Arnaud oía sin chistar y el capitán de El Demócrata continuaba, sin parar ni para tomar aire, montando unas palabras sobre las otras. Le dijo que el libro de Madero, según le constaba porque él personalmente lo había leído, llamaba a sabotear la reelección del año siguiente. Que hablaba de la fundación de un partido contra el presidente.

– Le aseguro, gobernador, que ese maldito partido ya tiene muchos adeptos. Todos los descontentos, los resentidos y los malagradecidos lo siguen. Francisco Madero se ha vuelto el caudillo de los que creen que ya estuvo bueno con treinta años de poder, y que a sus ochenta don Porfirio está mejor para envolverse en la mortaja que para ceñirse la banda presidencial.

Inquieto por las asombrosas novedades, pero sin poder creerlas del todo, Ramón se retiró de la fiesta, que recién comenzaba, y caminó por la oscuridad hacia su despacho.
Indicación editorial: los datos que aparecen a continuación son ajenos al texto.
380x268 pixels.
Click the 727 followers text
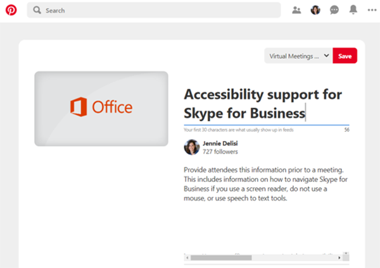coord(220,152)
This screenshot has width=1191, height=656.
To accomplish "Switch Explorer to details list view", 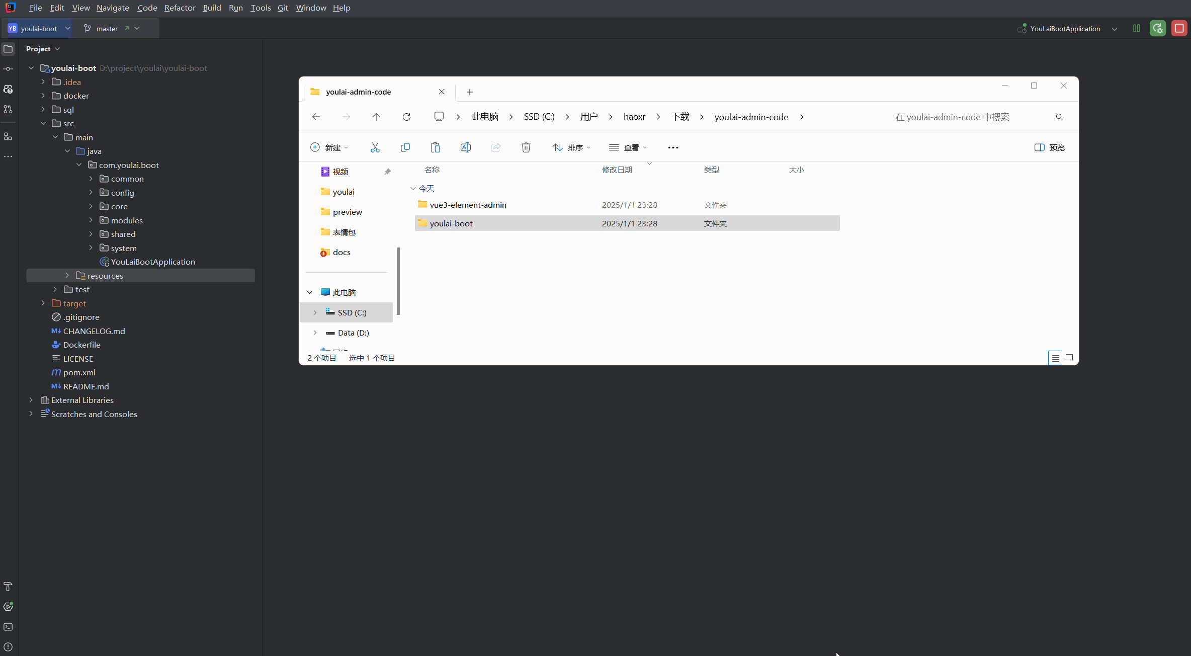I will pos(1055,358).
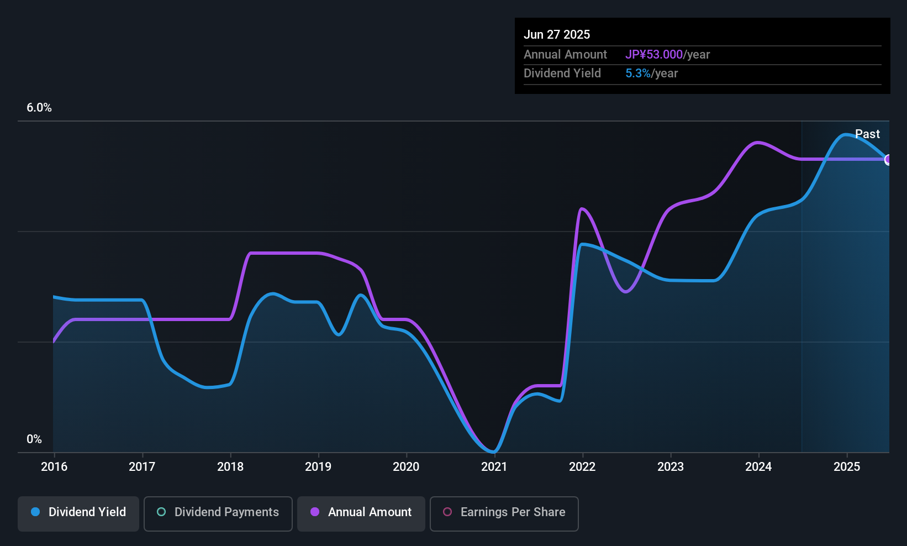Image resolution: width=907 pixels, height=546 pixels.
Task: Toggle the Annual Amount legend series
Action: (361, 513)
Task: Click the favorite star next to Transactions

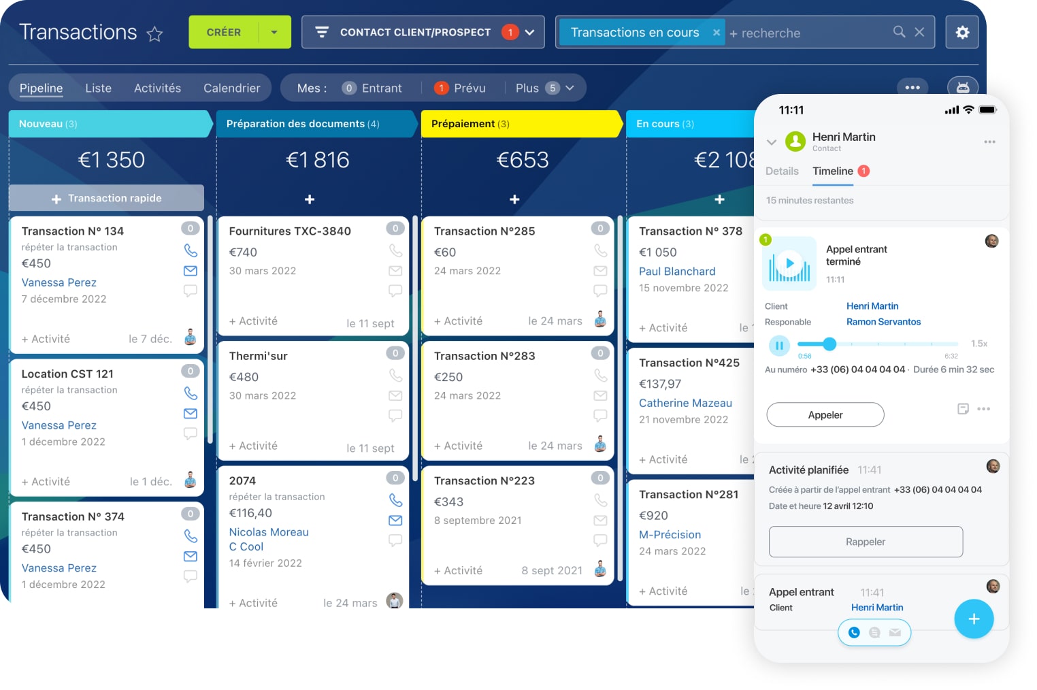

En el trayecto se topó con algunos de sus hombres, que se acurrucaban a la luz de un candil para leer las cartas enviadas por sus familiares.

– ¿Qué novedades hay por su casa, soldado?

– Puras cosas malas, mi capitán. Mi madre que está enferma se quedó sola, porque a mis hermanos les dio por insurreccionarse y se unieron a la bola…

– ¿Y por la suya, cabo?

– Pues parecido, mi capitán. Dice mi tío que los peones de la hacienda donde trabaja se quieren ir con los rebeldes. Dice que a lo mejor se va él también.

Arnaud se encerró solo en su despacho y prendió la lámpara de querosene. Quería leer los diarios y las revistas que su superior, el coronel Avalos, había seleccionado para él y le había enviado en El Demócrata. Devoró página a página todos los ejemplares de El Imparcial, buscando trazas del descontento, indicios de la conmoción nacional, rastros de los «antireeleccionistas», o de Madero, o de su hermanito. No encontró ni una sola palabra. Ni siquiera se los mencionaba por ningún lado. Las noticias sólo hablaban de la inauguración de otro puente o de otro tramo del ferrocarril, de las recepciones en honor de algún embajador extranjero, de la condecoración impuesta a don Porfirio por el emperador del Japón.

Arnaud tuvo que revisar las fechas para cerciorarse de que no le habían enviado los diarios de uno o dos años atrás. No; eran números recientes, apenas de los dos meses anteriores. Y sin embargo le parecía recordar todo lo que decían como si ya lo hubiera leído, muchas veces, exactamente igual. Lo único novedoso que encontró, y que recortó para su archivo, fue un artículo extenso sobre la influencia del frío en el carácter de los rusos, otro sobre los hormigueros en forma de montículo y un último sobre la ciencia botánica en Manchuria.

A grandes pasos volvió al galpón de la fiesta, se mezcló entre la gente, tocó la mandolina con más ímpetu que nunca y bailó tan desacompasado como siempre. Cuando Alicia se le acercó a preguntarle por qué estaba tan eufórico, él la sorprendió con su respuesta, que fue más bien una arenga:

– Es que en México no pasa nada. Todo está bien. Como siempre, todo está perfectamente bien. Si el capitán Mayorga dice otra cosa, es porque el que delira y está loco es él. Al viejo Porfirio no lo tumban de su trono ni con dinamita. Y mientras a él no le quiten el puesto, a mí no me quitan el mío. El viejo zorro estará muy viejo pero sigue siendo muy zorro, y todavía se los traga enteros a todos. Aguanta seis reelecciones, y diez, y doce. ¡Qué Francisco Madero ni qué niño muerto!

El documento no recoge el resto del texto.